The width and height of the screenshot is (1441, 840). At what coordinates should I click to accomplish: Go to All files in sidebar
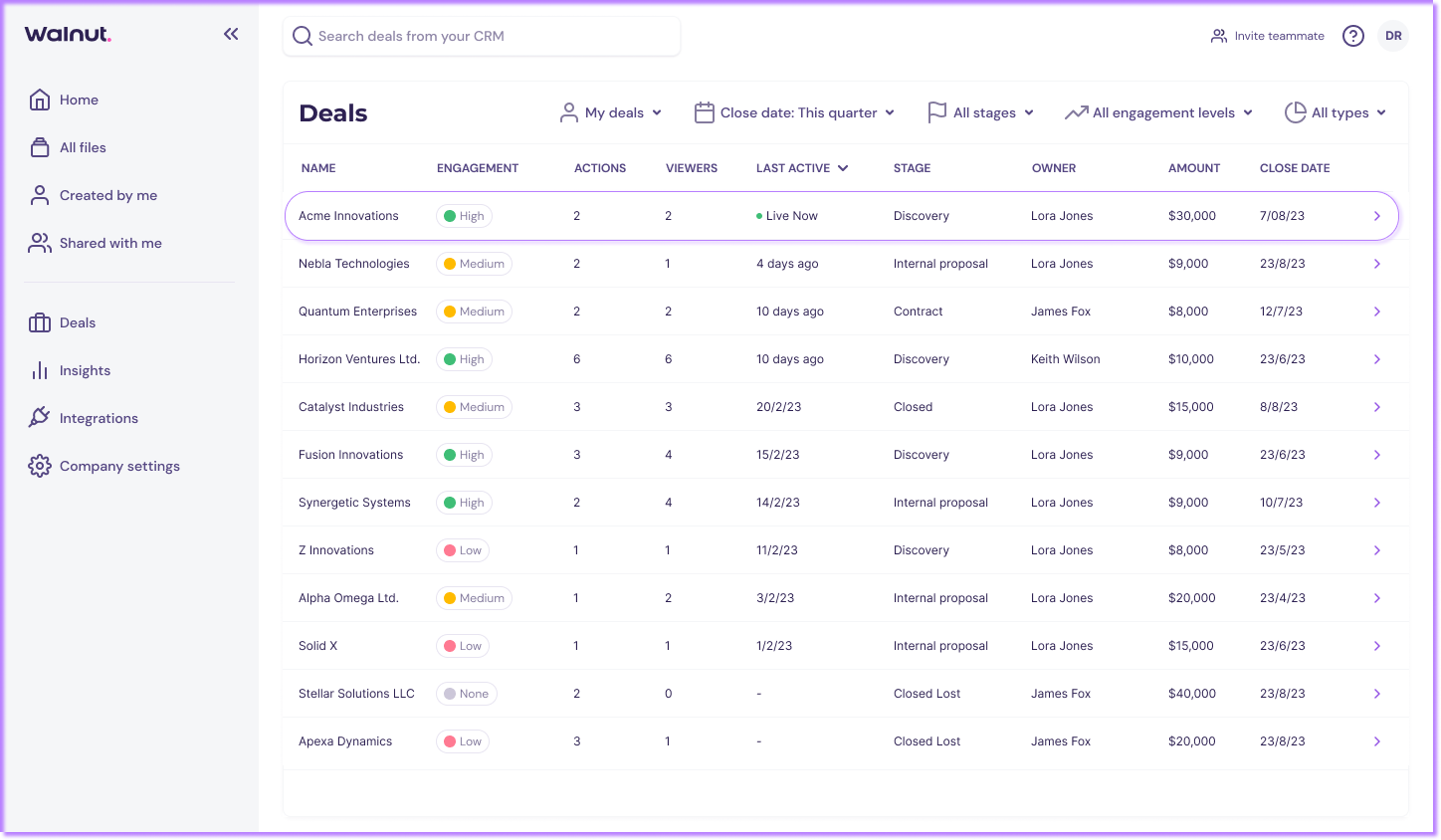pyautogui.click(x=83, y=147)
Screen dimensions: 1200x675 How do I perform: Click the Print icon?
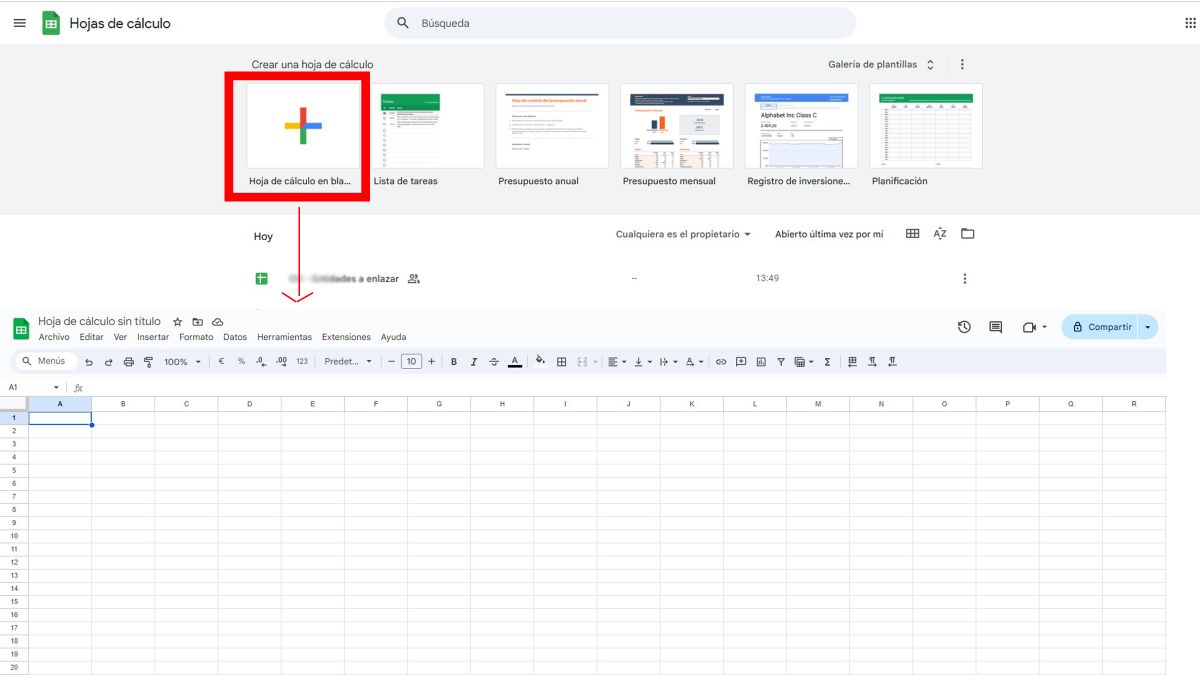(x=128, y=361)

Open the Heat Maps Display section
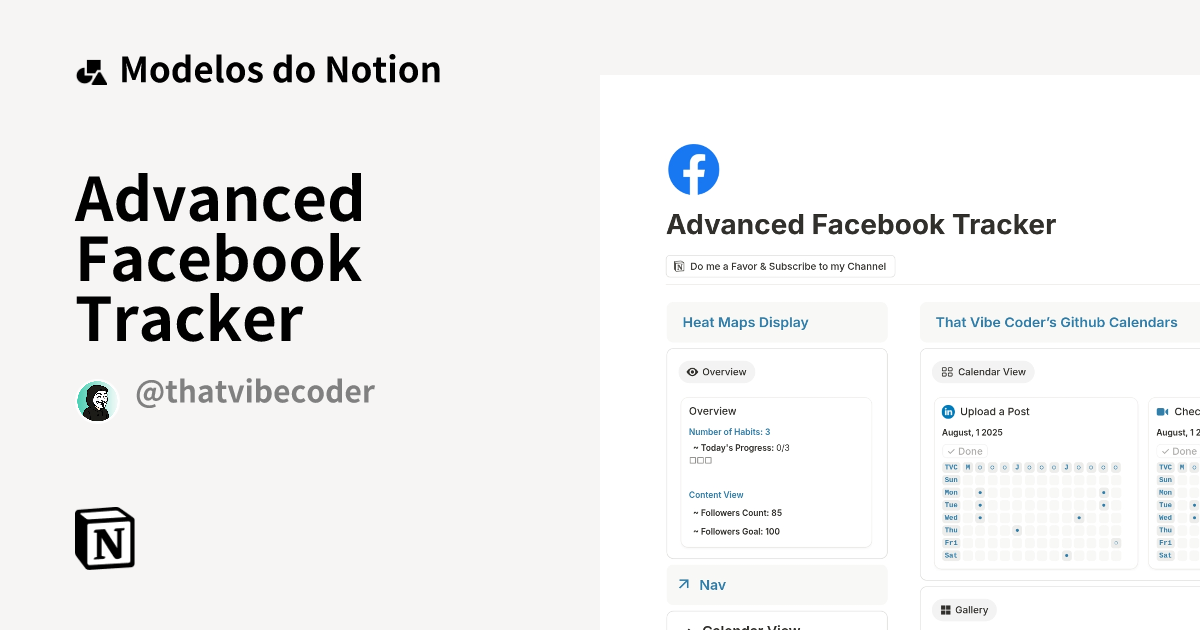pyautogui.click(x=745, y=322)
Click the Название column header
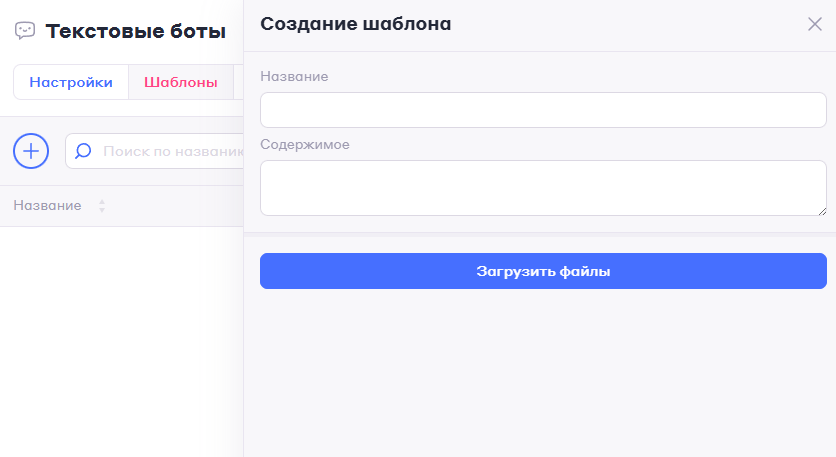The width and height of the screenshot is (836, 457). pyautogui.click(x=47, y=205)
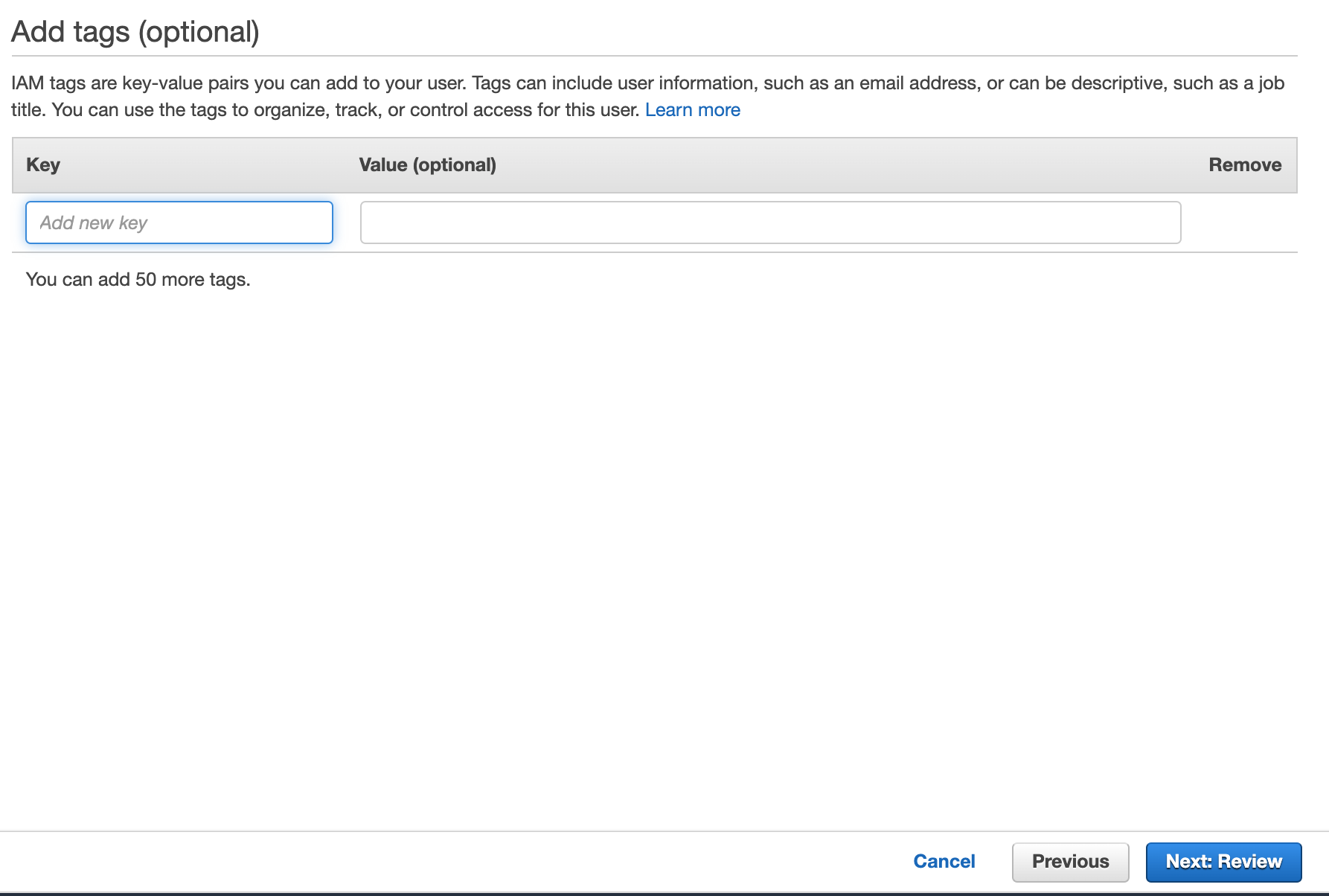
===
*Direction:* List every line of the material above as a numbered list, skipping blank lines and leaving out the pictures.

*Task response:*
1. The width and height of the screenshot is (1441, 840). At what coordinates should I click to accomplish: Go to All files in sidebar
2. pyautogui.click(x=83, y=147)
3. Screen dimensions: 1200x675 How do I perform: Click the Print icon?
4. (x=128, y=361)
5. Open the Heat Maps Display section
6. pyautogui.click(x=745, y=322)
7. Click the Название column header
8. The width and height of the screenshot is (836, 457). pyautogui.click(x=47, y=205)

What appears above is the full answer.